# Project: [Analyzing Industry Carbon Emissions](https://app.datacamp.com/learn/projects/analyzing_industry_carbon_emissions)

![Factories creating emissions](pollution.jpg)

Photo by Maxim Tolchinskiy on Unsplash
  

When factoring heat generation required for the manufacturing and transportation of products, _Greenhouse gas emissions attributable to products, from food to sneakers to appliances, make up more than 75% of global emissions._ -[The Carbon Catalogue](https://www.nature.com/articles/s41597-022-01178-9)

Our data, which is publicly available on [nature.com](https://www.nature.com/articles/s41597-022-01178-9), contains product carbon footprints (PCFs) for various companies. PCFs are the greenhouse gas emissions attributable to a given product, measured in CO<sub>2</sub> (carbon dioxide equivalent).

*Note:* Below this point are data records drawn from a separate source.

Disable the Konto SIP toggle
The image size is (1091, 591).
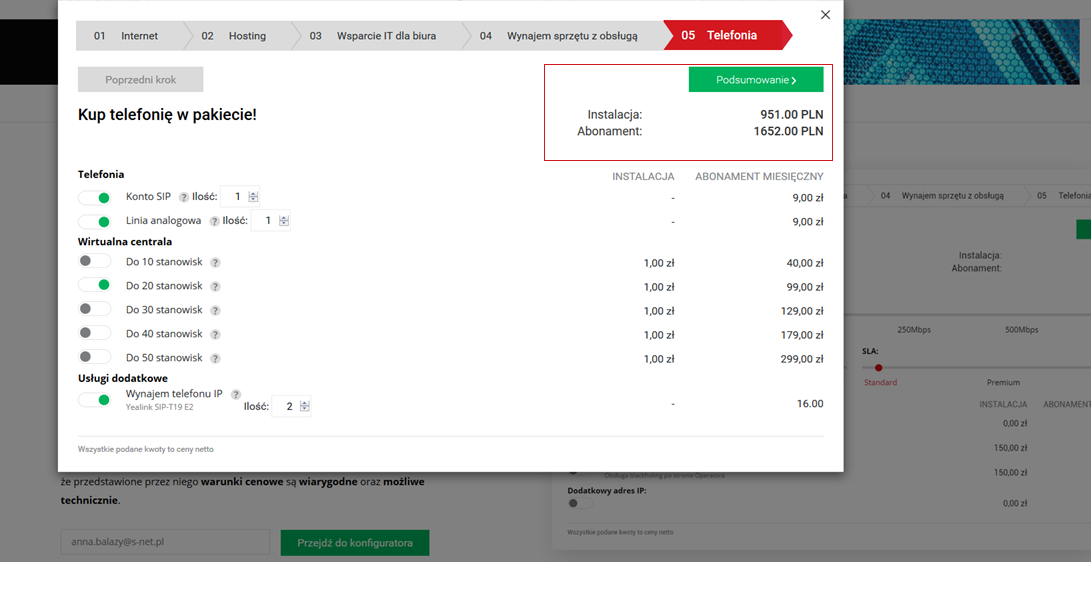point(95,198)
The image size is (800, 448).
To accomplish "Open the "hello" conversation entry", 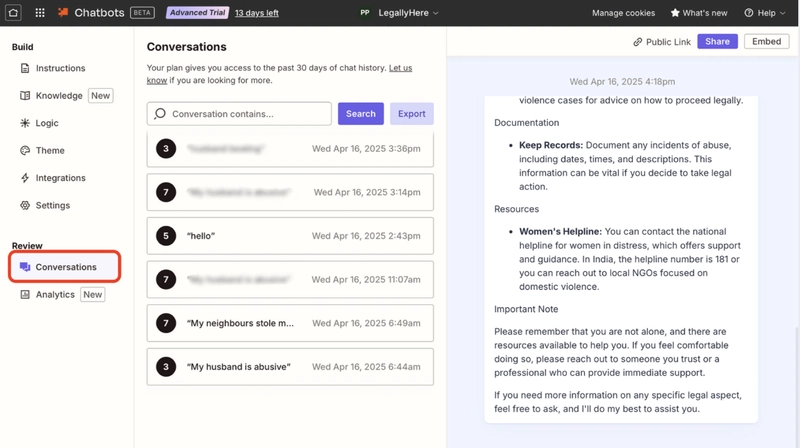I will [290, 236].
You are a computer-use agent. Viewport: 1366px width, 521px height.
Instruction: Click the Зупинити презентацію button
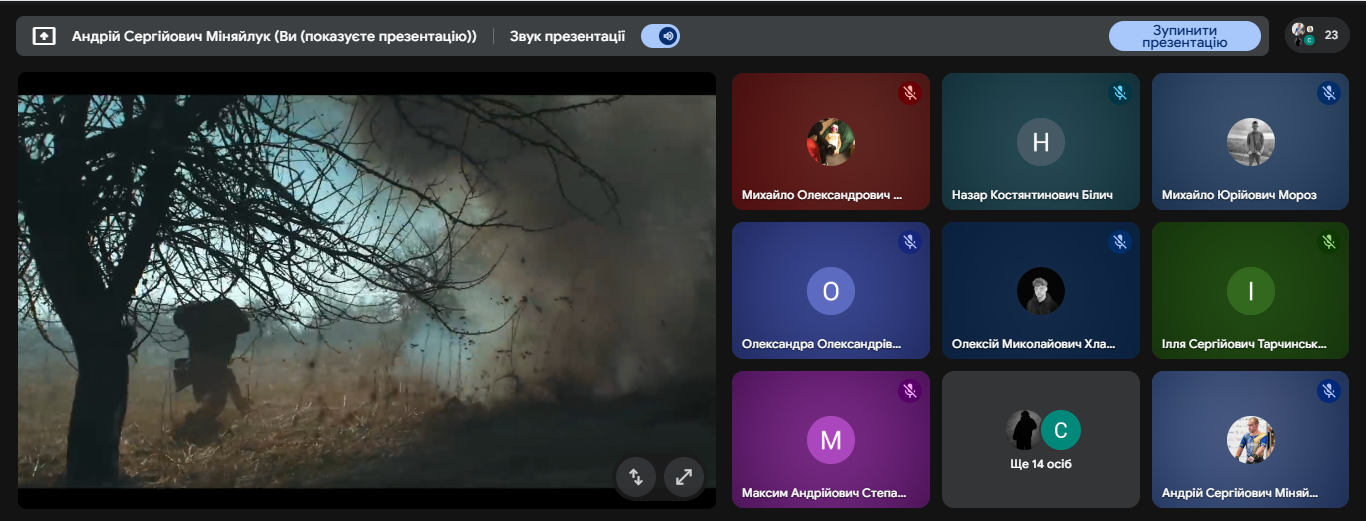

This data is stored in a DuckDB database containing one table, `prouduct_emissions`, which looks at PCFs by product as well as the stage of production that these emissions occurred. Here's a snapshot of what `product_emissions` contains in each column:

### `product_emissions`

| field                              | data type |
|------------------------------------|-----------|
| `id`                                 | `VARCHAR`   |
| `year`                               | `INT`       |
| `product_name`                       | `VARCHAR`   |
| `company`                            | `VARCHAR`   |
| `country`                            | `VARCHAR`   |
| `industry_group`                     | `VARCHAR`   |
| `weight_kg`                          | `NUMERIC`   |
| `carbon_footprint_pcf`               | `NUMERIC`   |
| `upstream_percent_total_pcf`         | `VARCHAR`   |
| `operations_percent_total_pcf`       | `VARCHAR`   |
| `downstream_percent_total_pcf`       | `VARCHAR`   |

You'll use this data to examine the carbon footprint of each industry in the dataset!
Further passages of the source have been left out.